─── Texte source
J’ai beau connaître ça intimement, plonger, je me demande toujours avant si j’en reviendrai ? J’ai toujours au cœur ce mélange d’excitation et de peur. De cap ou pas cap. Une petite voix qui demande : et si j’y reste ? Et si je ressors pas assez vite de l’eau ?
Ça doit être un truc de joueuse, ou de trouillarde. Ou les deux, un truc de joueuse trouillarde. On a appris aux femmes à avoir peur de leur folie et de leurs pouvoirs.
J’y vais.
La semaine dernière, je n’ai quasiment rien lu. J’ai commencé des choses et j’arrêtais. C’était évident, j’avais rendez-vous avec le livre de Joan Didion, L’Année de la pensée magique. J’attendais, impatiente, que ma commande à la librairie arrive. Elle est arrivée et j’ai commencé à lire ce livre. J’avais lu, il y a quelques années, Le Bleu de la nuit, livre écrit après la mort de sa fille, Quintana. J’avais franchement, je crois, détesté. Ce livre m’avait mise en colère, je me souviens que j’avais écrit dessus un petit texte, publié sur Instagram et que nous en avions discuté. Je le trouvais truffé, pour ne pas dire miné, de références à des marques de luxe, à des lieux "chics", à des codes élitistes. J’avais l’impression d’assister à une parade où était esthétisé en permanence un ordinaire prestigieux. Je ne sais pas ce que je penserais de ce texte si je le relisais aujourd’hui. Mais malgré cette première rencontre peu enthousiaste, je savais que je devais lire L’Année de la pensée magique.
──────
─── Entrées extraites
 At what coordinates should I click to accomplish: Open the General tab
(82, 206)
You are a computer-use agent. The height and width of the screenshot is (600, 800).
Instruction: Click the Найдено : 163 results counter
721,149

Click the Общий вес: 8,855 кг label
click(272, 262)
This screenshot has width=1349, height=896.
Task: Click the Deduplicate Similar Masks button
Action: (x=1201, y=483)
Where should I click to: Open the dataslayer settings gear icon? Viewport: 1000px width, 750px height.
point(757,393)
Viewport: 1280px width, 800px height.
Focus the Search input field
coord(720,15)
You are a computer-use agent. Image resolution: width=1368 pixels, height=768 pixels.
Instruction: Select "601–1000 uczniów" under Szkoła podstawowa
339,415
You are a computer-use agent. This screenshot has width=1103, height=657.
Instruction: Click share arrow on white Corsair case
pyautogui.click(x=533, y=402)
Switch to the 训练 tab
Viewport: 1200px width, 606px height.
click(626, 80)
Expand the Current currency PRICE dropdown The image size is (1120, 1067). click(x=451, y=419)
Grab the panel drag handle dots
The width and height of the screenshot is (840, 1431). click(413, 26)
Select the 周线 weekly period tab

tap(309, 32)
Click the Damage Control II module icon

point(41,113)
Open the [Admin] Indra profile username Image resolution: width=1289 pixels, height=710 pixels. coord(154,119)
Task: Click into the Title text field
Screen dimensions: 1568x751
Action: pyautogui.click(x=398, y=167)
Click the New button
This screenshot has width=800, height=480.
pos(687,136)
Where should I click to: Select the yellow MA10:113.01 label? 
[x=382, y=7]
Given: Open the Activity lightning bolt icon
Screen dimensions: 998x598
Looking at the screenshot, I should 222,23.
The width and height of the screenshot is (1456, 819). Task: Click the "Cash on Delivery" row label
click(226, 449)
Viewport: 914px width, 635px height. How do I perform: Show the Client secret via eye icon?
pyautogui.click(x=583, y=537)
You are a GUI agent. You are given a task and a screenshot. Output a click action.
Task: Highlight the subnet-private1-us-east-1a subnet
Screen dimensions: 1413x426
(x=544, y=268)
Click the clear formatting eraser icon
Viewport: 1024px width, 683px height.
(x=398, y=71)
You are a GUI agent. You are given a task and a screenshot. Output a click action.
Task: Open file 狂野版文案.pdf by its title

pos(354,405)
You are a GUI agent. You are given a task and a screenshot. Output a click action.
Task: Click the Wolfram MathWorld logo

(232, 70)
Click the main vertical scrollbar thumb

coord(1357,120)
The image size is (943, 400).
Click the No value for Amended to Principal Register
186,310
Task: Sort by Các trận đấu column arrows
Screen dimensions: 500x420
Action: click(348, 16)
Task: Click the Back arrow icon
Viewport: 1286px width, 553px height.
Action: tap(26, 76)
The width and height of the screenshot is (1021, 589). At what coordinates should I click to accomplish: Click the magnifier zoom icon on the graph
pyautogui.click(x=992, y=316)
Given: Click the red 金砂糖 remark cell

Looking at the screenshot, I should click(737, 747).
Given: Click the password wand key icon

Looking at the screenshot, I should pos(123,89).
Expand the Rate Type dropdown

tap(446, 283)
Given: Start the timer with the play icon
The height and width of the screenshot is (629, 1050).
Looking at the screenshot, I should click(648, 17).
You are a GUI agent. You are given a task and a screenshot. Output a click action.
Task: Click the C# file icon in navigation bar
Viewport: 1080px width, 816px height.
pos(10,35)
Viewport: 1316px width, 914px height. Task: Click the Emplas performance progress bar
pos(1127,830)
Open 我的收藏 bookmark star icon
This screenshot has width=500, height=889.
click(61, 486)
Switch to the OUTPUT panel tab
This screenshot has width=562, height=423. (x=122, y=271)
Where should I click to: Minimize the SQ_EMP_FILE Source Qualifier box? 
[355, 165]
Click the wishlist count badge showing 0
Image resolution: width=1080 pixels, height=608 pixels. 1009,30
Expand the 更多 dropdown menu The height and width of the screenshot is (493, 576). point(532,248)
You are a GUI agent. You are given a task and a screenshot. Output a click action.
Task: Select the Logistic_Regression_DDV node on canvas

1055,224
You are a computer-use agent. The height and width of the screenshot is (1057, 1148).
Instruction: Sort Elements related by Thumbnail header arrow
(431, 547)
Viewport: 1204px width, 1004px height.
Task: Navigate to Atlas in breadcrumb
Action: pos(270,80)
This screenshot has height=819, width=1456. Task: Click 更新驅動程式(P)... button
──────
**Consigne**
Traduisez en anglais cette phrase du texte source : « J’attendais, impatiente, que ma commande à la librairie arrive. »

**Résultat attendu**
I was waiting impatiently for my order at the bookstore to arrive.